● **Problem statement**
Copy the records below with every "computer-use agent" changed to "desktop agent" and everything else left as it is. Leave out the pictures.

- - - - -

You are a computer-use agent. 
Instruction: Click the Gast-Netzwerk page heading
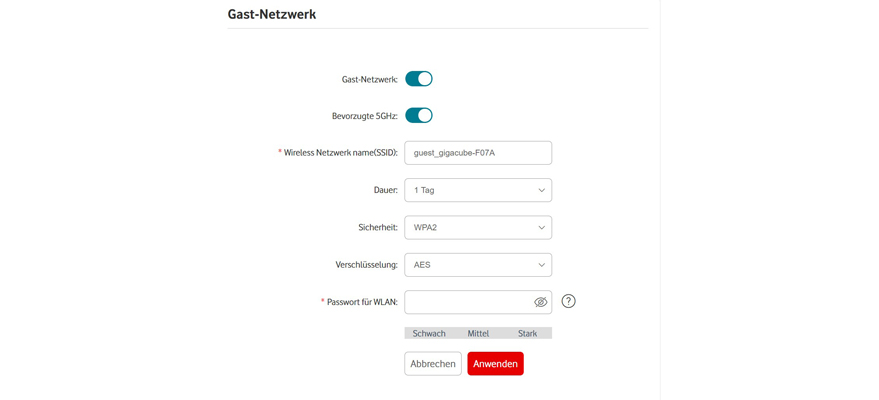pyautogui.click(x=272, y=14)
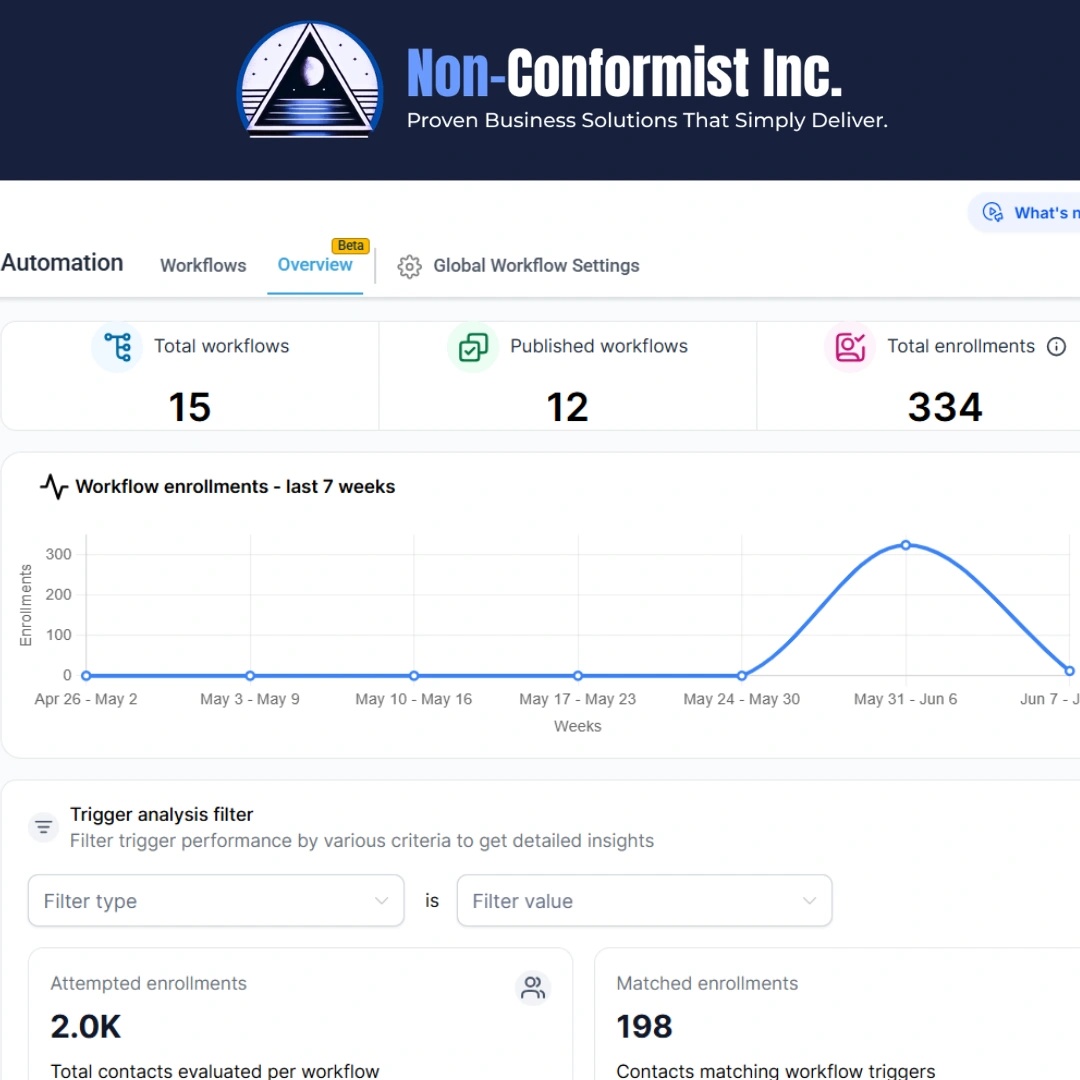Select the Overview tab
This screenshot has height=1080, width=1080.
coord(315,265)
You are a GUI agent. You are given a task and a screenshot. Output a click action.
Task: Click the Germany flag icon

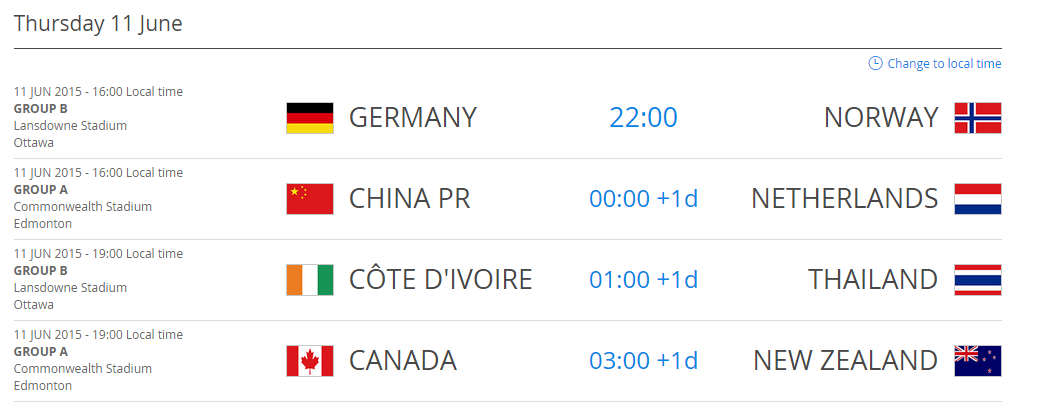click(310, 118)
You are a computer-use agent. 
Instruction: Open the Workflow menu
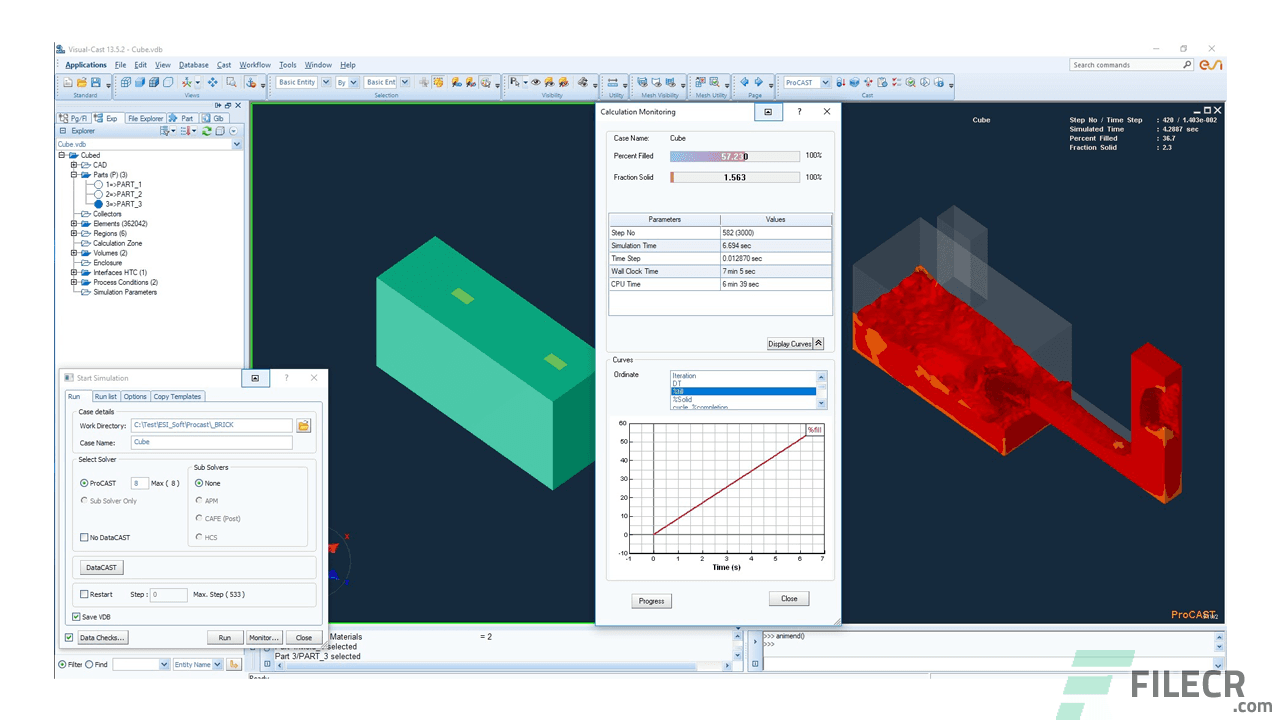[x=254, y=64]
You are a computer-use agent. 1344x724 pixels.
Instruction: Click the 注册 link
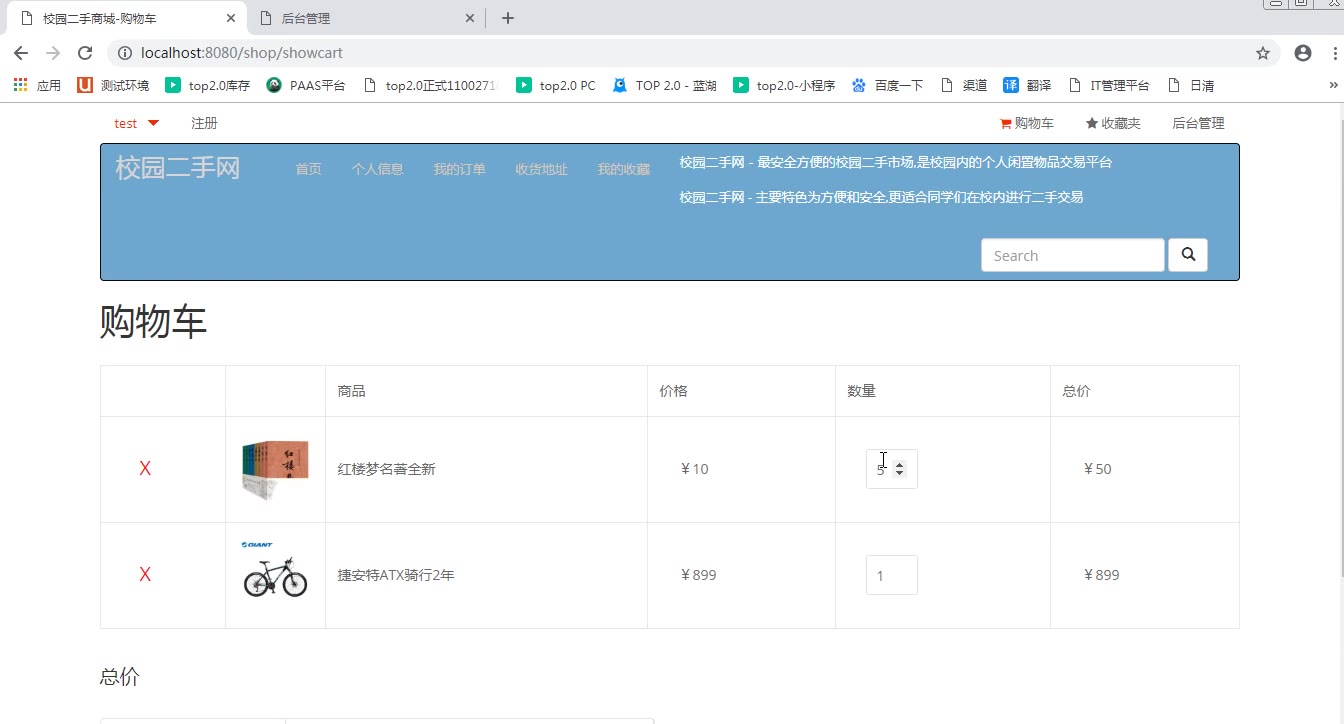[204, 124]
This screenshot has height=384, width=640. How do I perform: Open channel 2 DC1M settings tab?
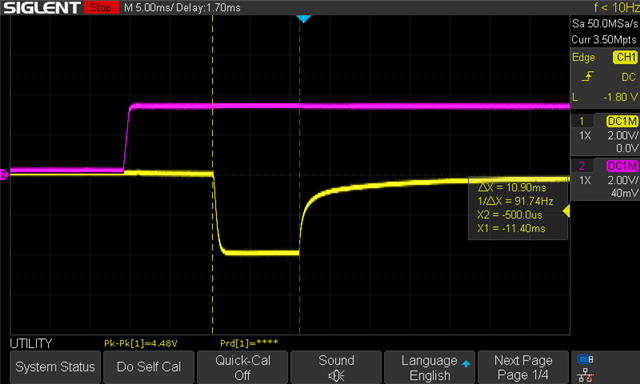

- - - - -

● **Answer to the exercise**
You are a desktop agent. 
Instruction: Click the Gast-Netzwerk page heading
pyautogui.click(x=272, y=14)
Select the Overview tab
This screenshot has height=1080, width=1080.
coord(315,265)
You are a GUI agent. You are given a task and a screenshot. Output a click action.
Task: Click the Germany flag icon

click(310, 118)
You are a desktop agent. 
Instruction: Open the Workflow menu
[x=254, y=64]
You are a desktop agent. 1344x724 pixels.
Instruction: Click the 注册 link
[204, 124]
This screenshot has height=384, width=640. How do I perform: Open channel 2 DC1M settings tab?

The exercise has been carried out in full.